Comments on the ANPR must be submitted within 60 days of it being published in the Federal Register, which is expected shortly. We expect the Federal Reserve and FDIC will issue a further notice of proposed rulemaking in 2023 that contains draft rule text. In this Legal Update, we provide background on the ANPR and discuss some of its major themes.

Background

Under the Dodd-Frank Act, banking organizations with more than $50 billion in total assets were subject to a wide range of enhanced prudential standards, including capital and resolution planning requirements.2 In 2018, Congress enacted the Economic Growth, Regulatory Relief and Consumer Protection Act (S. 2155) (“Relief Act”), which raised the threshold for many of the enhanced prudential standards to $100 billion or $250 billion.3 Federal banking regulators implemented the Relief Act through several rulemakings that tailored the application of the enhanced prudential standards to apply to banking organizations based on the asset size and complexity of each organization.4 These rulemakings established a framework that sorted banks with $100 billion or more in total assets into four different categories based on several factors, including asset size, cross-jurisdictional activity, reliance on short-term wholesale funding, nonbank assets, and off-balance sheet exposure.

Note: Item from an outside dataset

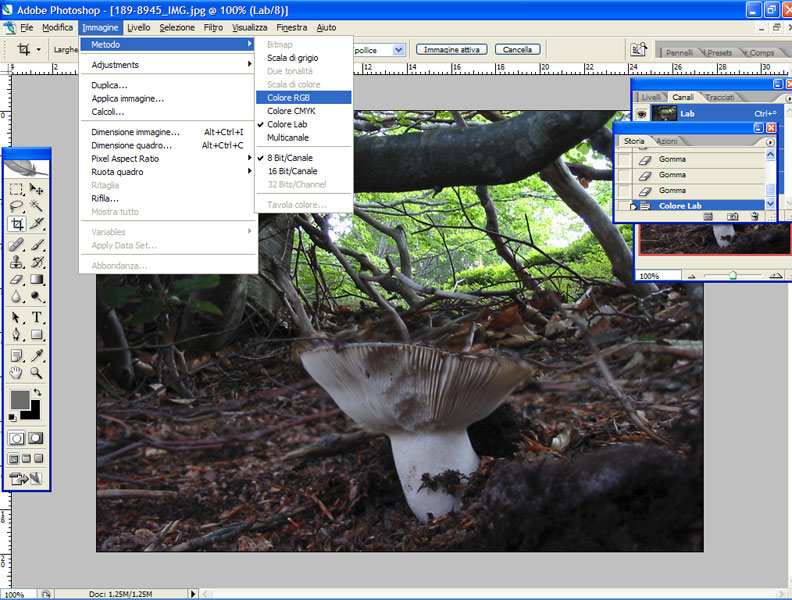Select 16 Bit/Canale depth option
Image resolution: width=792 pixels, height=600 pixels.
click(x=290, y=171)
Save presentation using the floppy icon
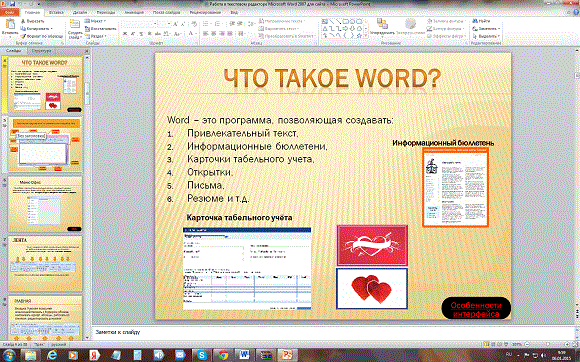Viewport: 580px width, 362px height. click(13, 3)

However, in late 2021, the sands began to shift and federal banking regulators started to consider the application of additional requirements to larger banking organizations. In particular, the acting Comptroller of the Currency announced in April 2022 a bold framework of additional resolution-related standards that would be imposed on larger regional banks. This was even more notable given that his agency, the Office of the Comptroller of the Currency, did not administer most of the relevant standards being imposed.

Key Points in the ANPR

The ANPR focuses on Category II and Category III banking organizations and requests public input on a dozen specific questions covering a number of different topics. Category II banking organizations have $700 billion or more in average total consolidated assets or $75 billion or more in cross-jurisdictional activity. Category III banking organizations have between $250 billion and $700 billion in average total consolidated assets or $75 billion or more in off-balance sheet exposures, nonbank assets, or short-term wholesale funding. Currently, there is one US Category II banking organization, approximately five US Category III banking organizations, and a similar number of similarly sized US intermediate holding companies of foreign banking organizations.5

The ANPR states that the eight US G-SIBs have adopted a single-point-of-entry (“SPOE”) resolution strategy, in which only the top-tier holding company would enter a resolution proceeding and in which losses would be passed up from subsidiaries to the parent company shareholders and long-term debt holders to recapitalize the subsidiaries. This is in contrast to the multiple-point-of-entry (“MPOE”) resolution strategy adopted by US Category II and Category III banking organizations, in which the parent holding company would enter bankruptcy and the insured depository institution subsidiary would undergo FDIC-led resolution under the Federal Deposit Insurance Act.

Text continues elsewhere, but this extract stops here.